* _Record excerpts_:
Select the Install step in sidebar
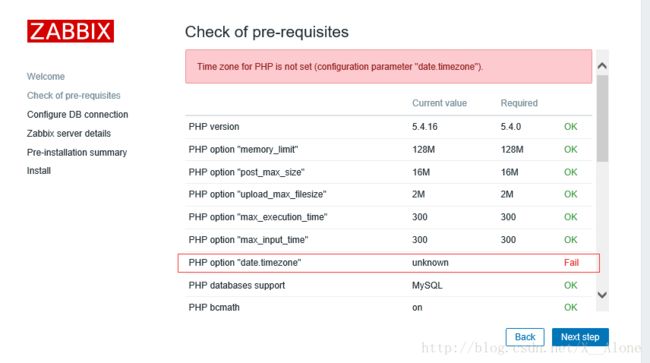 [x=39, y=171]
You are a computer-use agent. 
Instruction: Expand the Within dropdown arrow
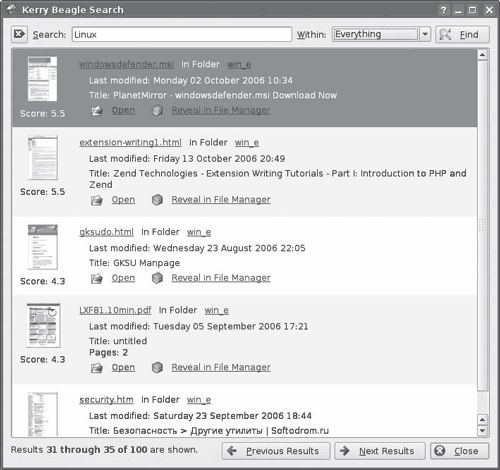click(x=425, y=34)
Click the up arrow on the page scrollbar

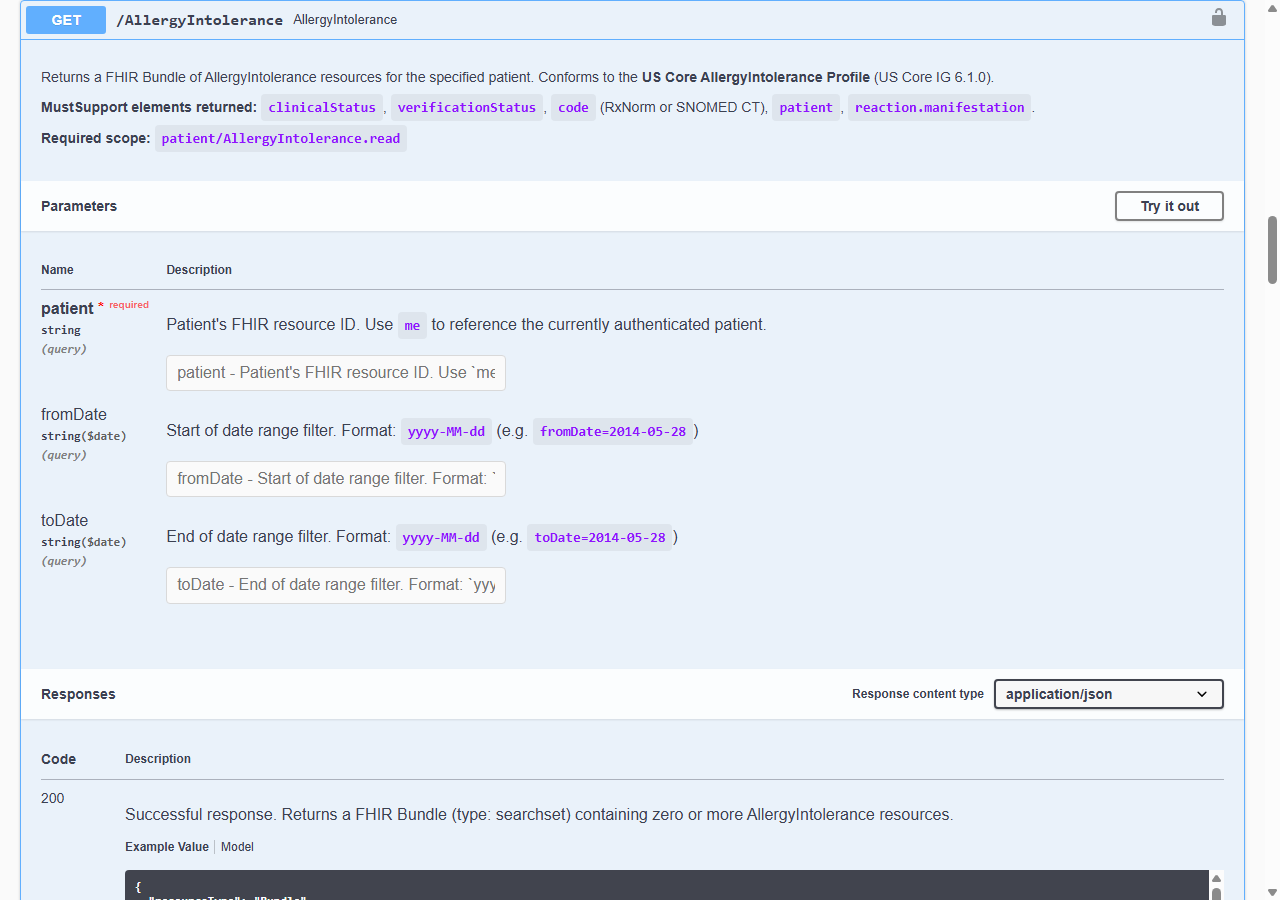pos(1271,8)
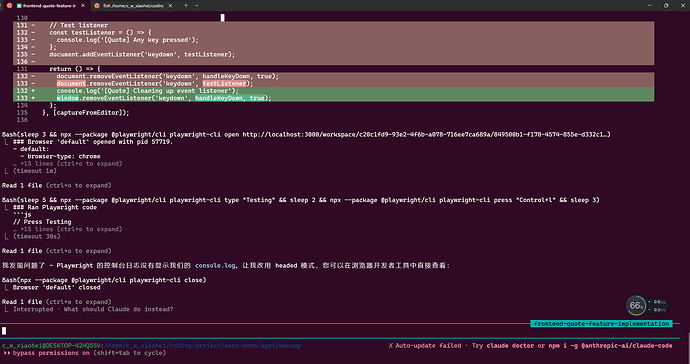
Task: Toggle bypass permissions mode indicator
Action: 84,353
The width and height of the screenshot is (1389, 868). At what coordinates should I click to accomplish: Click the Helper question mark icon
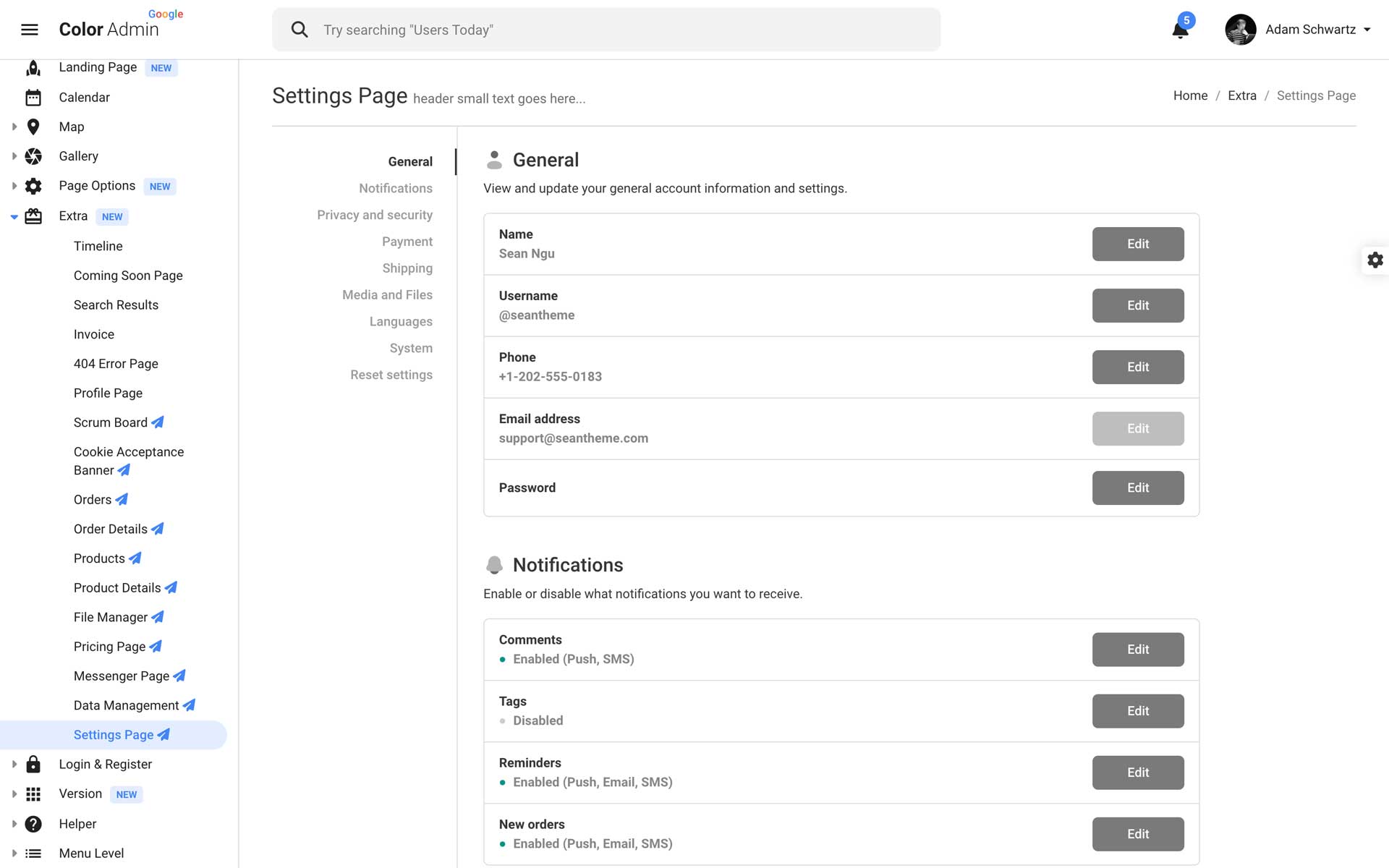pos(33,824)

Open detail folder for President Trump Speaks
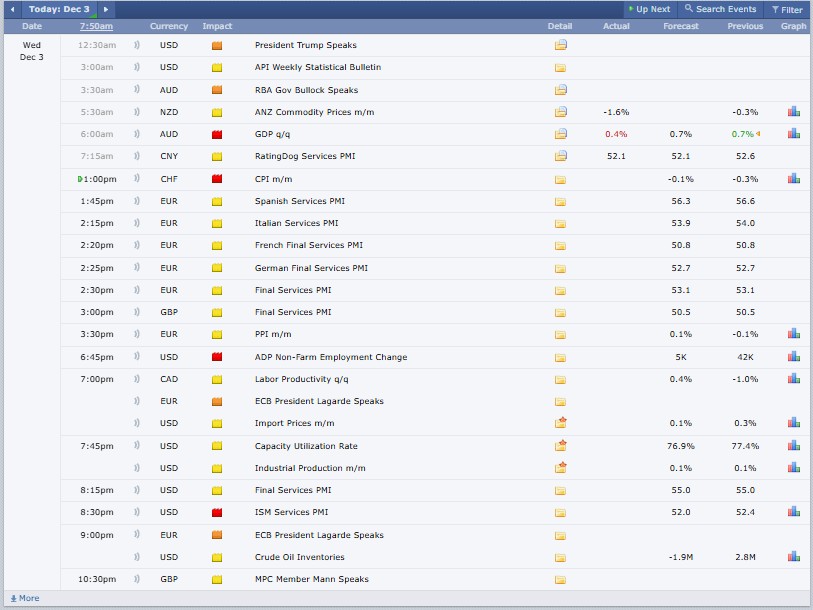click(x=560, y=45)
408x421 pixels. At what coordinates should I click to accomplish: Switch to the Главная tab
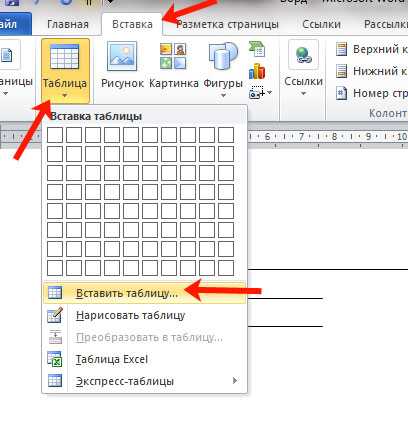[x=68, y=24]
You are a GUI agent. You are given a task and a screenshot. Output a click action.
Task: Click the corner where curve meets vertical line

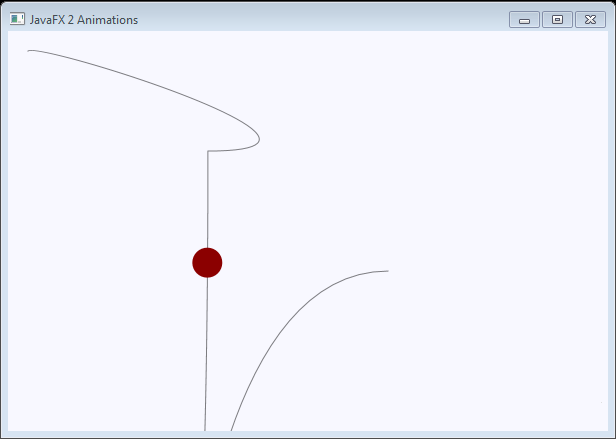click(208, 151)
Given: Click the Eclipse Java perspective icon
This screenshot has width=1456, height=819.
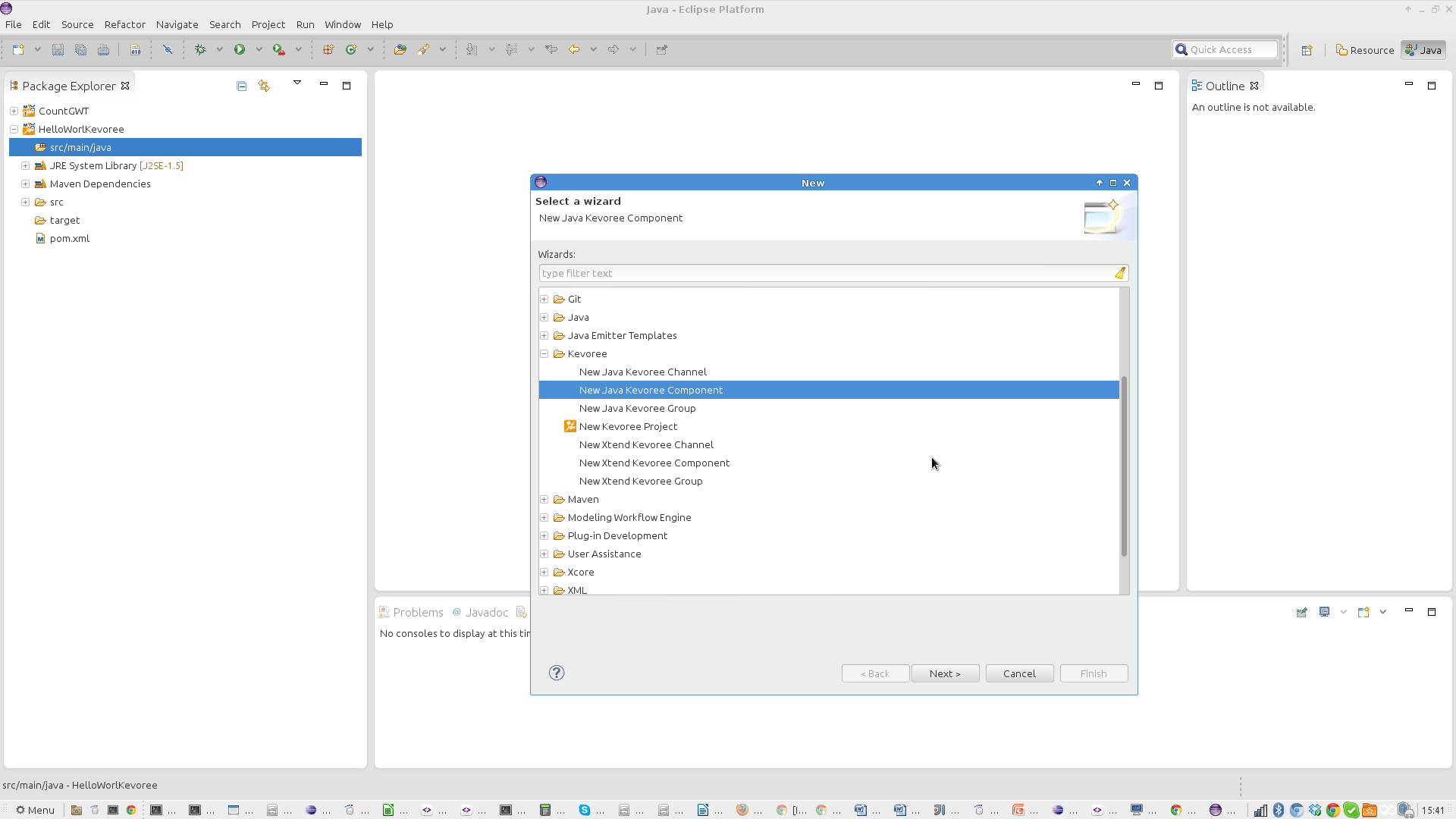Looking at the screenshot, I should (x=1423, y=49).
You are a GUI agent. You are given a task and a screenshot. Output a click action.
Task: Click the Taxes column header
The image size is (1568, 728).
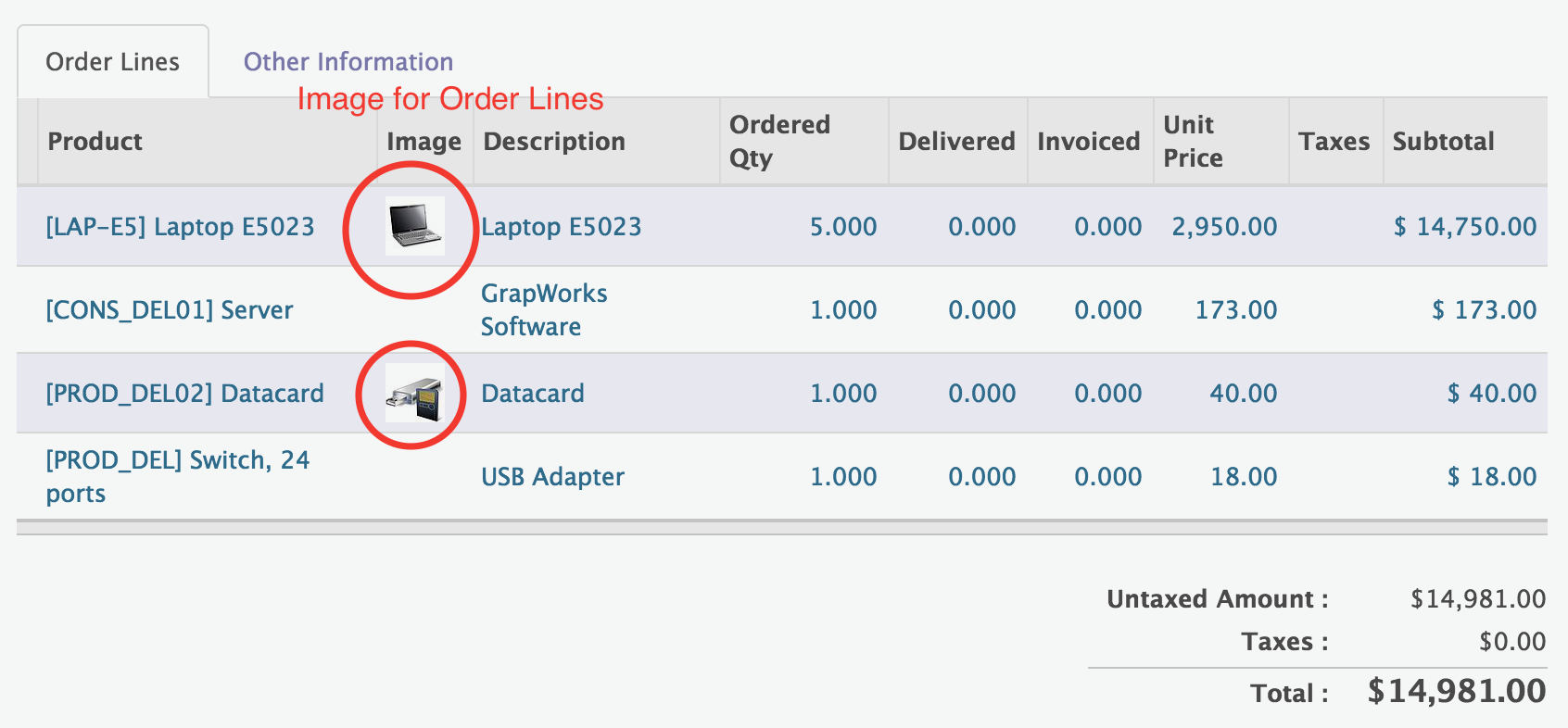click(1334, 141)
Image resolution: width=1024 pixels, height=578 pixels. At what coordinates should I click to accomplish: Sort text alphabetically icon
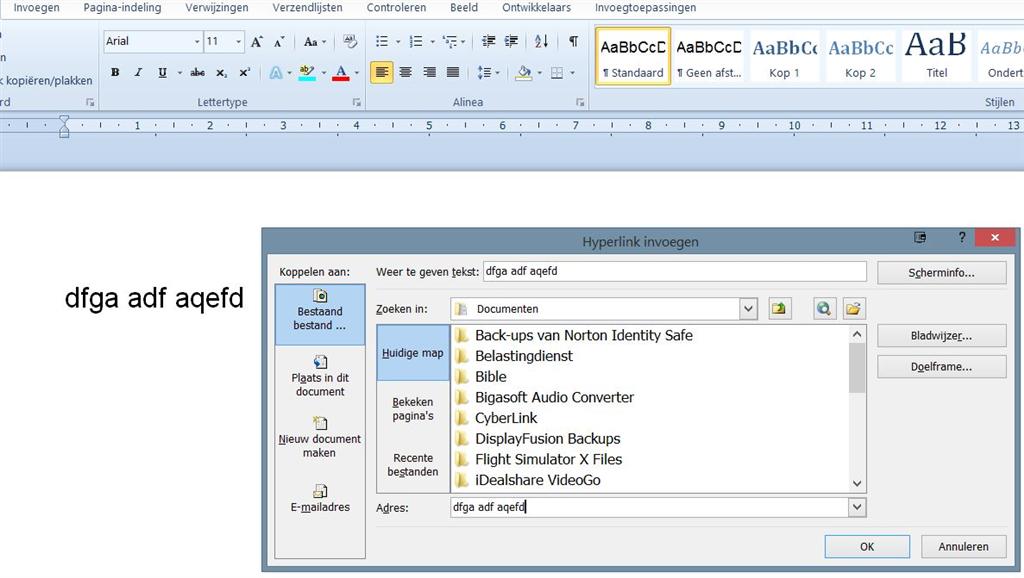click(x=541, y=41)
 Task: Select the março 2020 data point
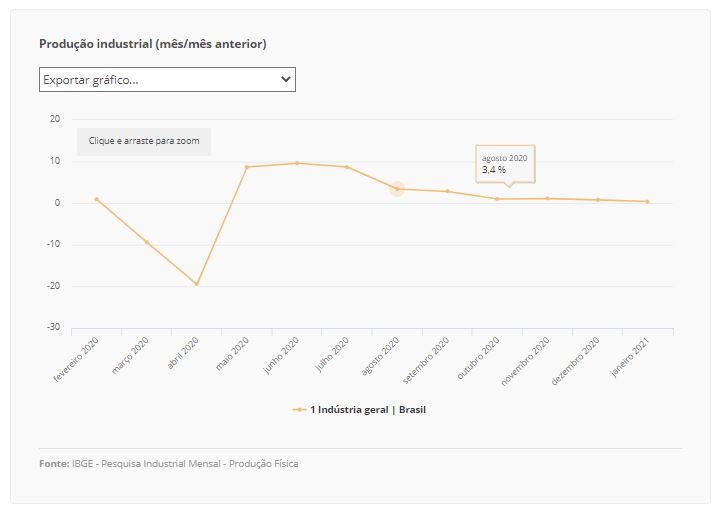(x=147, y=242)
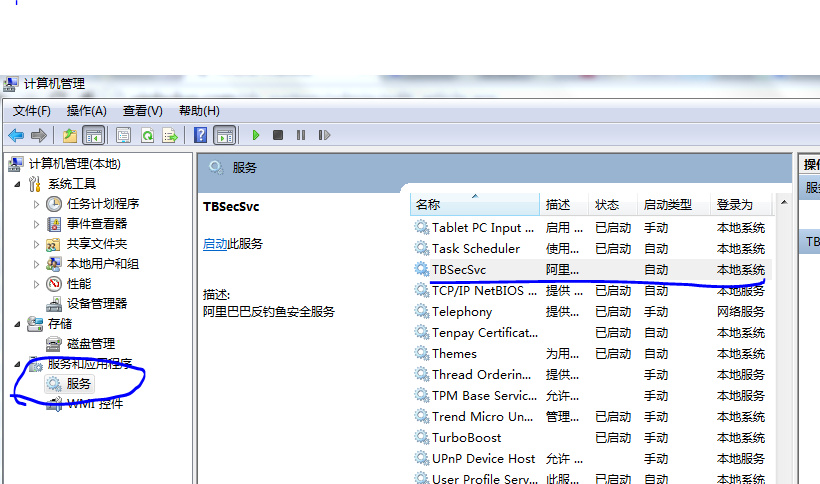Collapse the 系统工具 tree node
This screenshot has height=484, width=820.
point(17,184)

* _Assigned task_:
The copy you give must run from the line containing "This screenshot has width=1456, height=819." through the last line of the records, exactly, with the pictures left out.

* _Written response_:
This screenshot has width=1456, height=819.
Looking at the screenshot, I should (x=1423, y=49).
You are a GUI agent. You are given a task and a screenshot. Output a click action.
Task: Click the Taxes column header
The image size is (1568, 728).
click(1334, 141)
Image resolution: width=1024 pixels, height=578 pixels. At what coordinates should I click to accomplish: Sort text alphabetically icon
click(x=541, y=41)
 Task: Select the março 2020 data point
(x=147, y=242)
Collapse the 系统工具 tree node
This screenshot has height=484, width=820.
point(17,184)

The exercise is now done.